PROBLEM TO WORK ON » Below are the records; count how many of their lines contain the word "Given" and give that number only.

SUPPLIED ENTRIES »
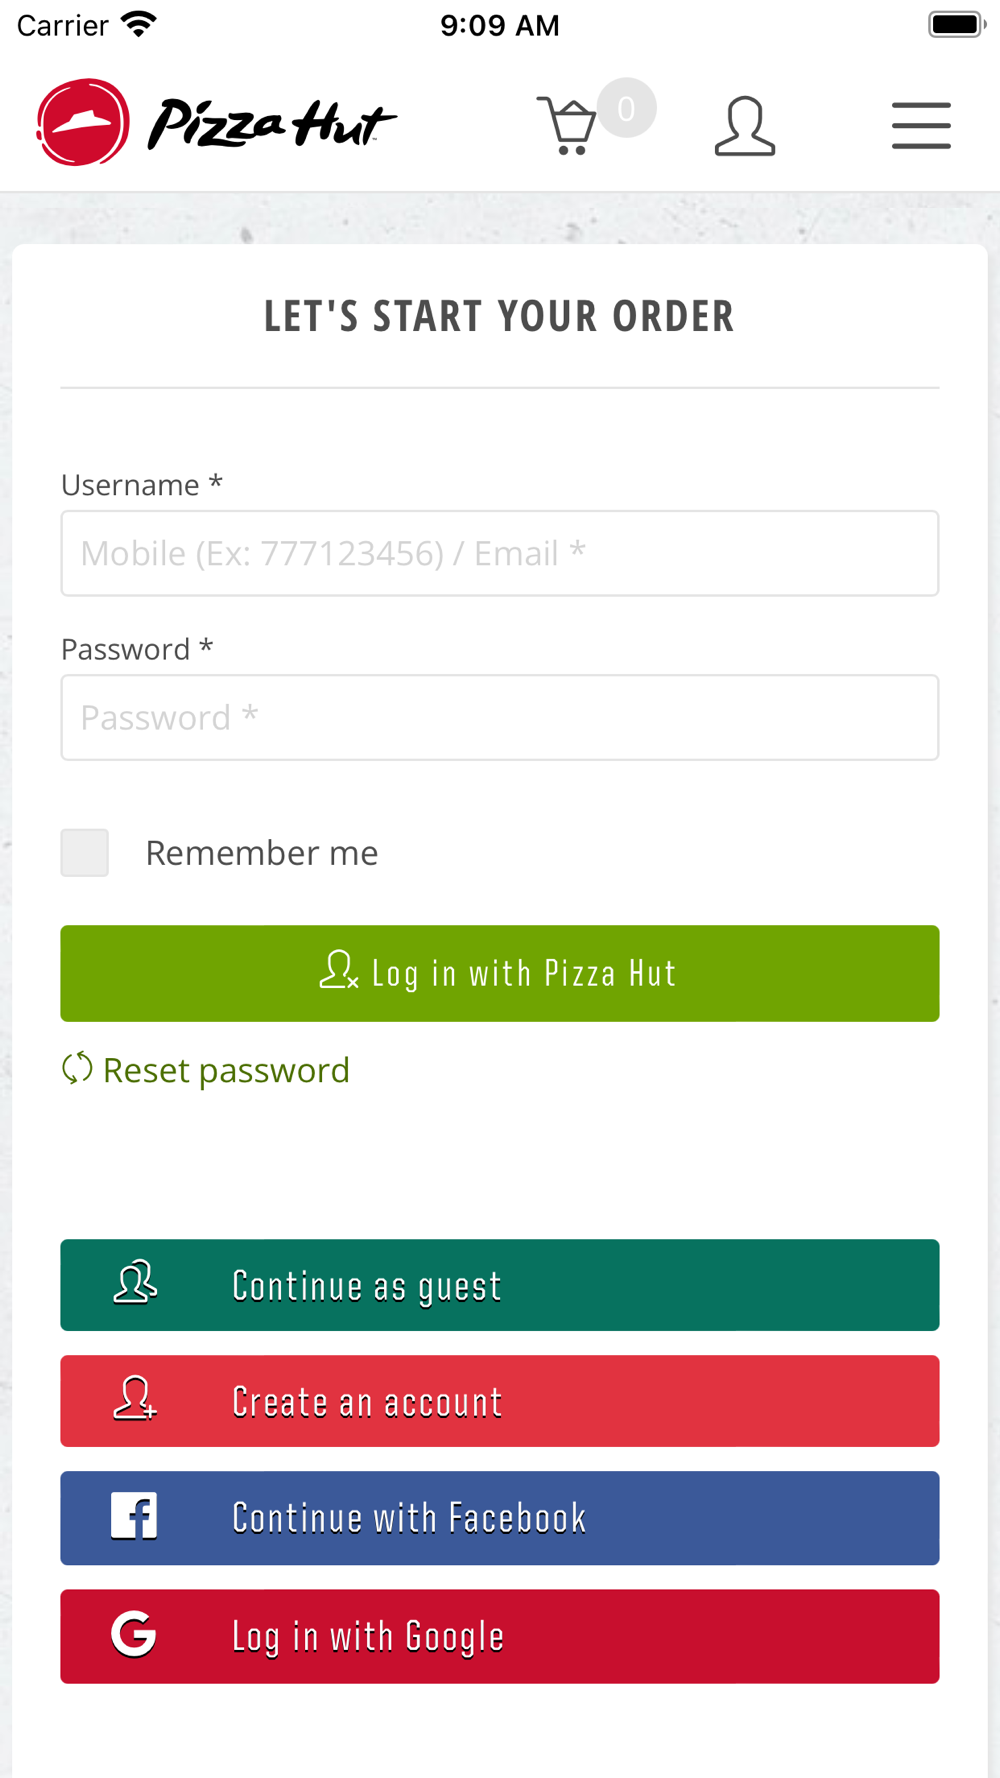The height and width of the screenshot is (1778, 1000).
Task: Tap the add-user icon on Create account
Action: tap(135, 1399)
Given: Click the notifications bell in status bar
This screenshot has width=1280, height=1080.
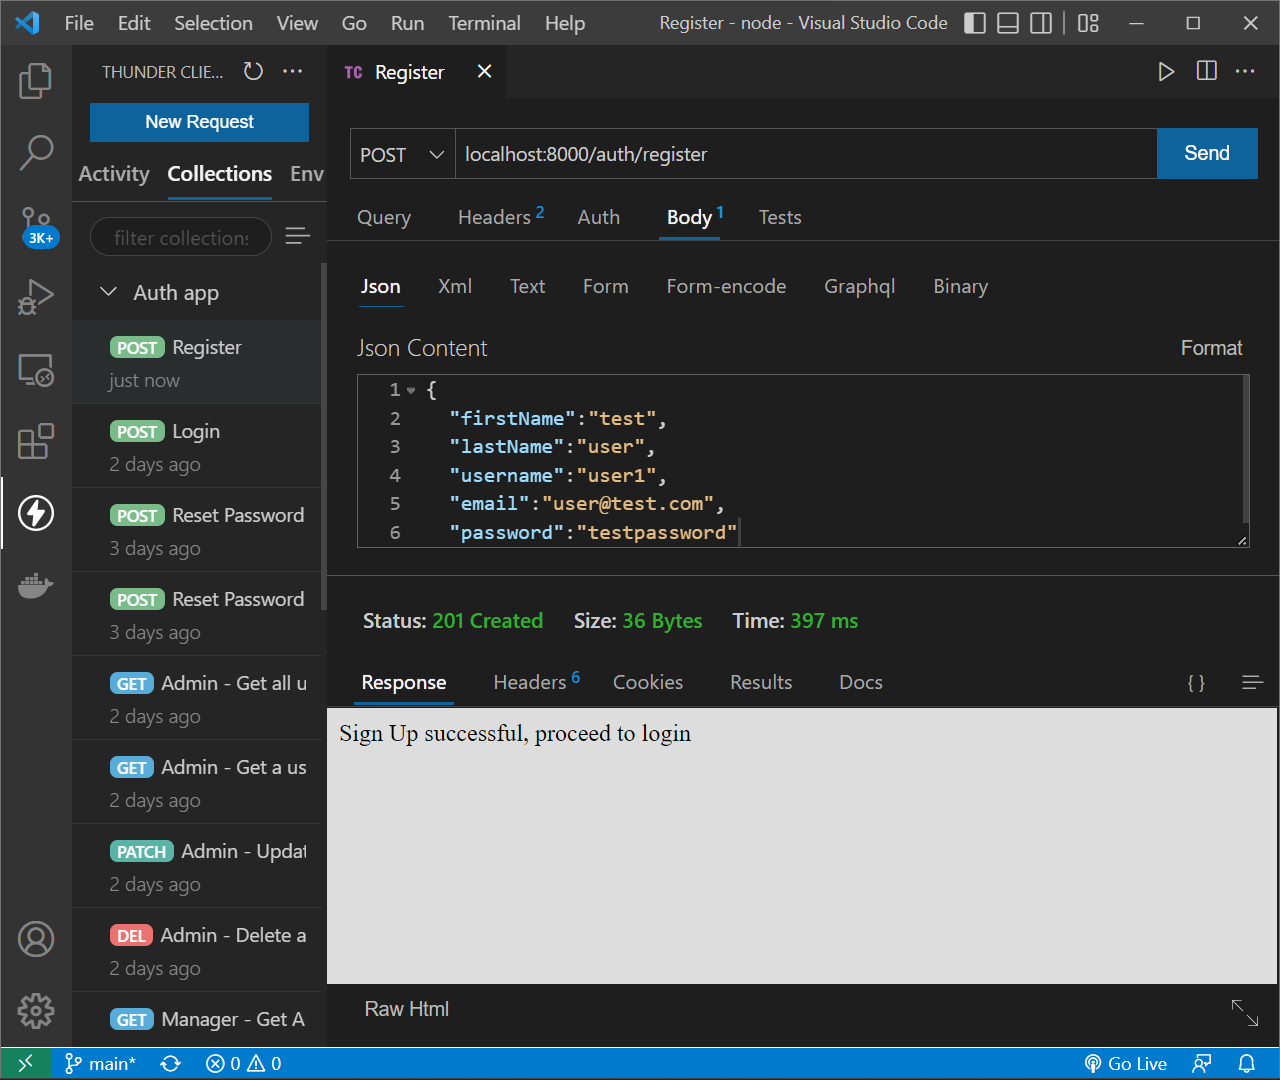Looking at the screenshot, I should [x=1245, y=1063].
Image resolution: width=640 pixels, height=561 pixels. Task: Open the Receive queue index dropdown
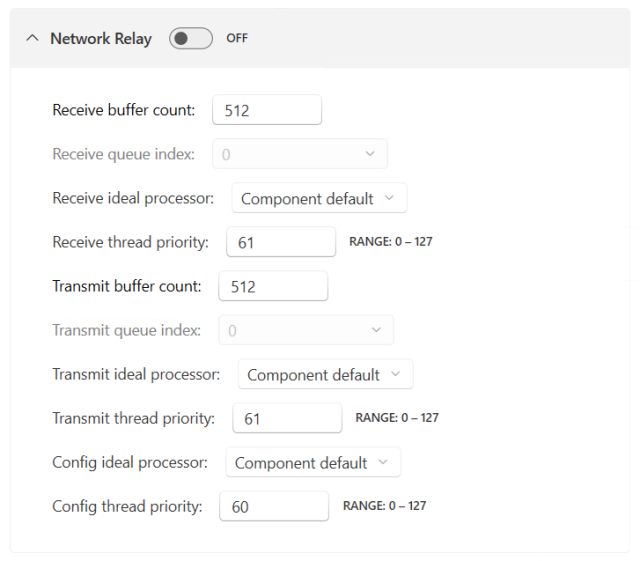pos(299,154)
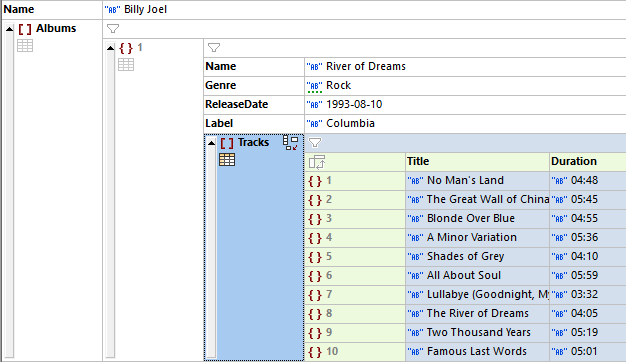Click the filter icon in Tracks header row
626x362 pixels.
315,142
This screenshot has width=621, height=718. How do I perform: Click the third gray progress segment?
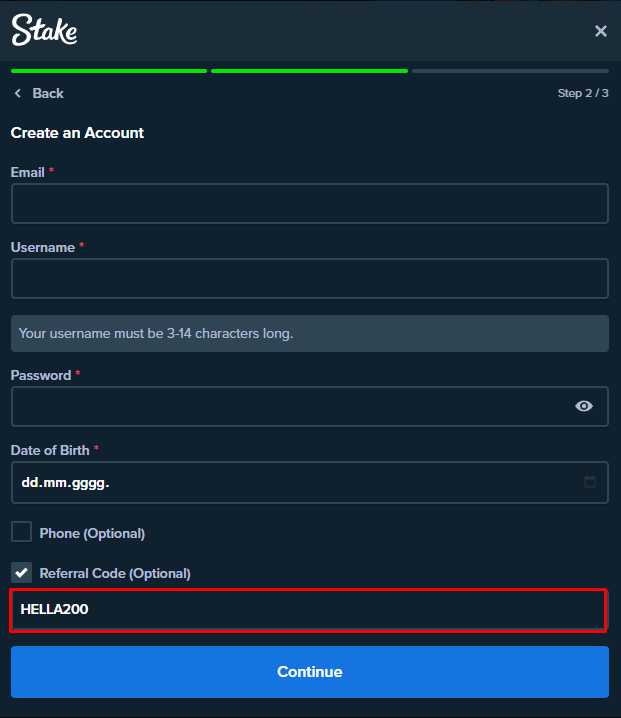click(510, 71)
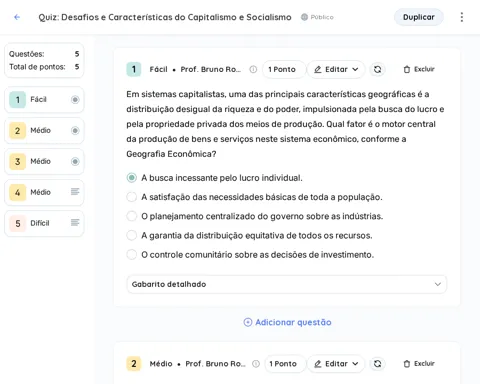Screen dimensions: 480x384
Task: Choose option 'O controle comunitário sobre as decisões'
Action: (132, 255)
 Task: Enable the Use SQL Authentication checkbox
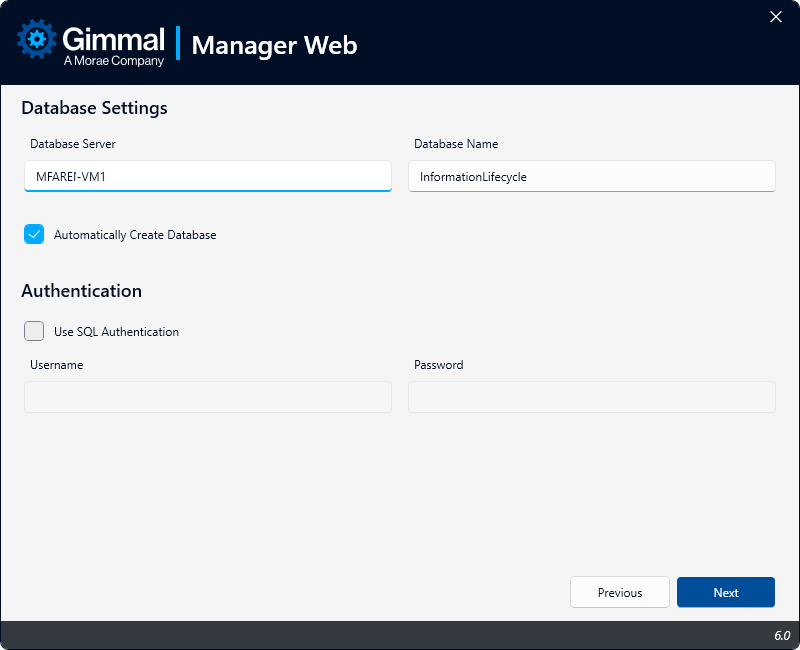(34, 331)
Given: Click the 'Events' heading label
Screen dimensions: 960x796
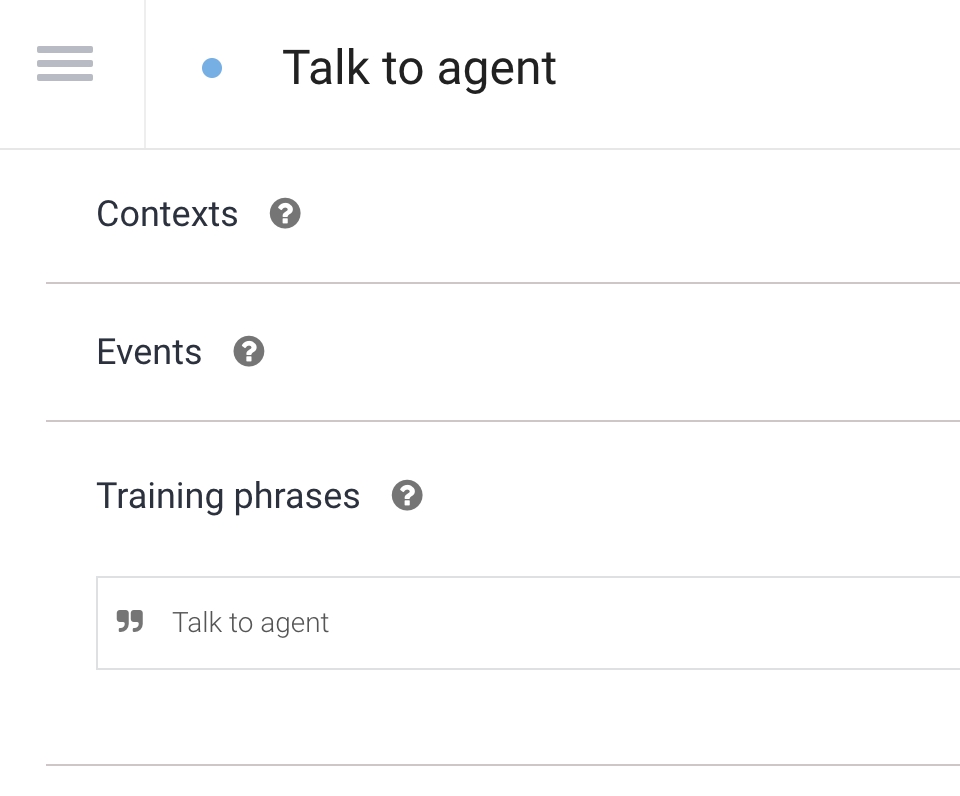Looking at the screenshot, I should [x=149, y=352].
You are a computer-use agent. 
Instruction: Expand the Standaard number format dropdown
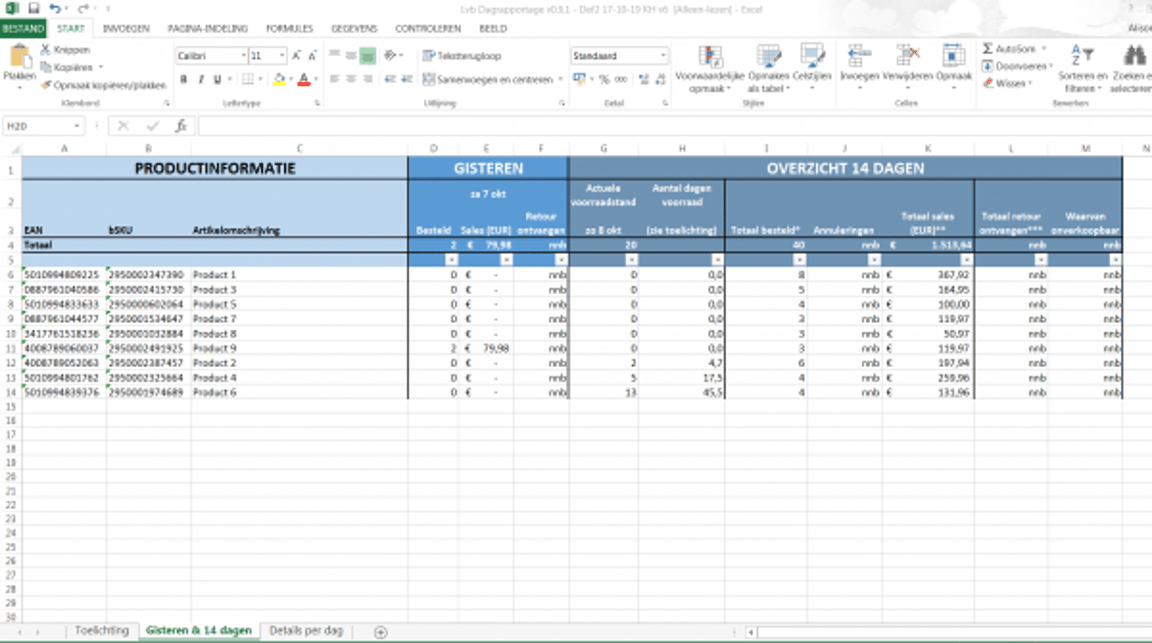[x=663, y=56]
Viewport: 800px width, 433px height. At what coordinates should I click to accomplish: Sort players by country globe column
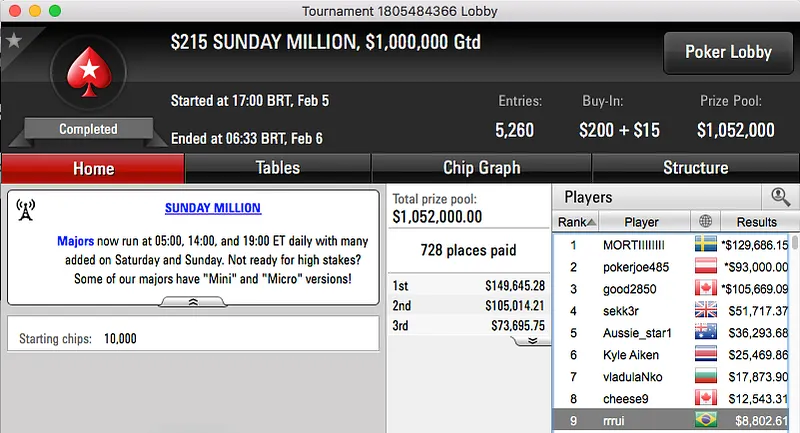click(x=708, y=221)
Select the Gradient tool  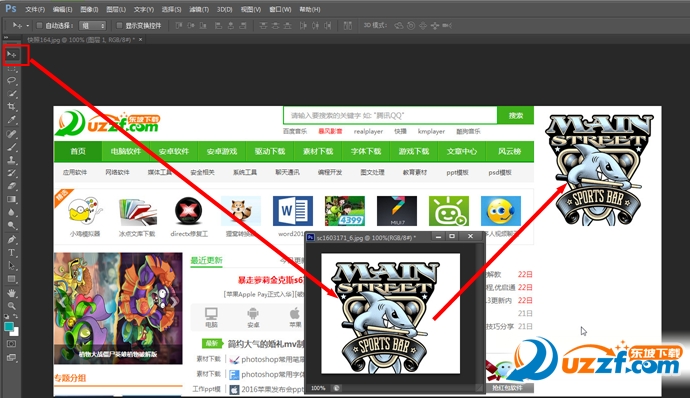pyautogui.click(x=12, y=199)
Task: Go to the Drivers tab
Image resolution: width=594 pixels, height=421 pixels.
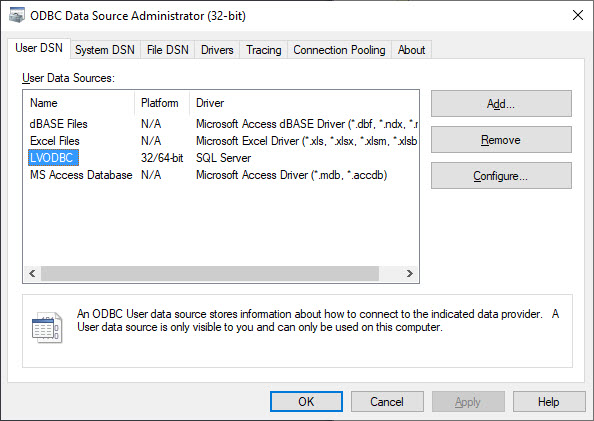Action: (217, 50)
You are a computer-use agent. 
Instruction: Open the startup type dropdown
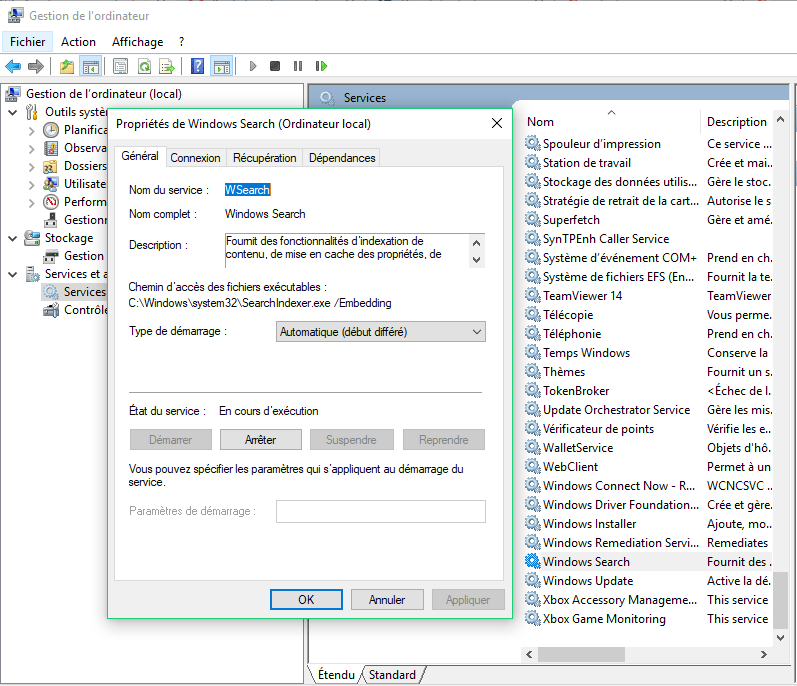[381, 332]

PROBLEM SOLUTION » 2